The Independent National Electoral Commission (INEC) has said despite the divergent opinions about the outcome of the 2023 general elections, the overall outlook suggests that it was a fair reflection of a complex multi-party democracy.
INEC Chairman, Prof. Mahmood Yakubu, stated this at a meeting with the Resident Electoral Commissioners (RECs) in Abuja on Tuesday.
He said the purpose of the meeting was to reflect on the just concluded 2023 general election, adding that the time has come for introspection, stocktaking, review and evaluation.
INEC Chairman, Prof. Mahmood Yakubu, spoke at a meeting with the Resident Electoral Commissioners (RECs) in Abuja, on Tuesday.
Yakubu said; “Following the conclusion of the election, the time has come for introspection, stocktaking, review and evaluation.
“Since the conclusion of the election, diverse opinions have been expressed by political parties, candidates, observers, analysts and the general public on aspects of the elections that took place in February and March.
“Such diverse opinions should normally be expected, and the commission welcomes all of them in so far as their purpose is to improve the future conduct of elections and to consolidate our democracy.
“First, our preference is to listen more and draw lessons rather than join in the heated and often emotive public discussion on the election.

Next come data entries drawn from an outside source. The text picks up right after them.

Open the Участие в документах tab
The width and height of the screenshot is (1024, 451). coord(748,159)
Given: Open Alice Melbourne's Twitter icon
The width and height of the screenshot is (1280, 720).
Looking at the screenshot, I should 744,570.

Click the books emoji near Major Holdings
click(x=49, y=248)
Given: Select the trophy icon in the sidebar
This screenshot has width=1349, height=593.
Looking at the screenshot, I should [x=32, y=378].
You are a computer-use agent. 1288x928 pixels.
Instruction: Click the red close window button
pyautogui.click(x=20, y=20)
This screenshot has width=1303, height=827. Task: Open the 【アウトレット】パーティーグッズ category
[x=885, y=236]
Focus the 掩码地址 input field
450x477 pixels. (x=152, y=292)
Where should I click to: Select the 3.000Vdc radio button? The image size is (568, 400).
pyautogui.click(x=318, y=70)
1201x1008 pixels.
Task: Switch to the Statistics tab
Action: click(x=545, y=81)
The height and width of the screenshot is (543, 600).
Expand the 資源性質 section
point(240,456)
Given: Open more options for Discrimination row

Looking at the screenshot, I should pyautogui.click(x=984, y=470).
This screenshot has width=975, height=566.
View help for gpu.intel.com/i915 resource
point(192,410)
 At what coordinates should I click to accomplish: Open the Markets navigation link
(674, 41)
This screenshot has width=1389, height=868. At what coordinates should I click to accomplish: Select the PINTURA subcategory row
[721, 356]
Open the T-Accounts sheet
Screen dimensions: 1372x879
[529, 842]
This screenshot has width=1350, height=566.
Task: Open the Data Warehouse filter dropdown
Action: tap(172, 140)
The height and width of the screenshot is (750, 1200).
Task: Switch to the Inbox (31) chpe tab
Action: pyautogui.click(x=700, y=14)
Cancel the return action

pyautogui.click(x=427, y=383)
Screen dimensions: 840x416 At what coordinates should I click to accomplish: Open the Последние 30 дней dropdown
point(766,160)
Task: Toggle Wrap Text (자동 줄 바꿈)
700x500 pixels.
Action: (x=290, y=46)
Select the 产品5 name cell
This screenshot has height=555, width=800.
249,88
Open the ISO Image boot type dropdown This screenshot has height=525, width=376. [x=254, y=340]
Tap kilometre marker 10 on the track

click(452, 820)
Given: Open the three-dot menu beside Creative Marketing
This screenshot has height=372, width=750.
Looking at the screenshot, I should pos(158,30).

Second, since we plan to conduct our own review of the election, we see no need to pre-empt the process. Third, the commission would not want to be seen as defensive or justificatory in joining the ongoing discussions.
“Finally, and perhaps most importantly, several issues around the election are sub-judice and it is not the intention of the Commission to either undermine or promote the chances of litigants in the various election petition courts beyond what is required of us by the legal process.”
Yakubu said practically any information provided by the commission could be cited by litigants as either justifying their claims or an indication of bias against them.
“Indeed, practically anything coming from the commission could be cited by litigants as either justifying their claims or an indication of bias against them.
“Above all, despite the divergent opinions about the outcome of the election, the overall outlook suggests that it is a fair reflection of a complex multi-party democracy.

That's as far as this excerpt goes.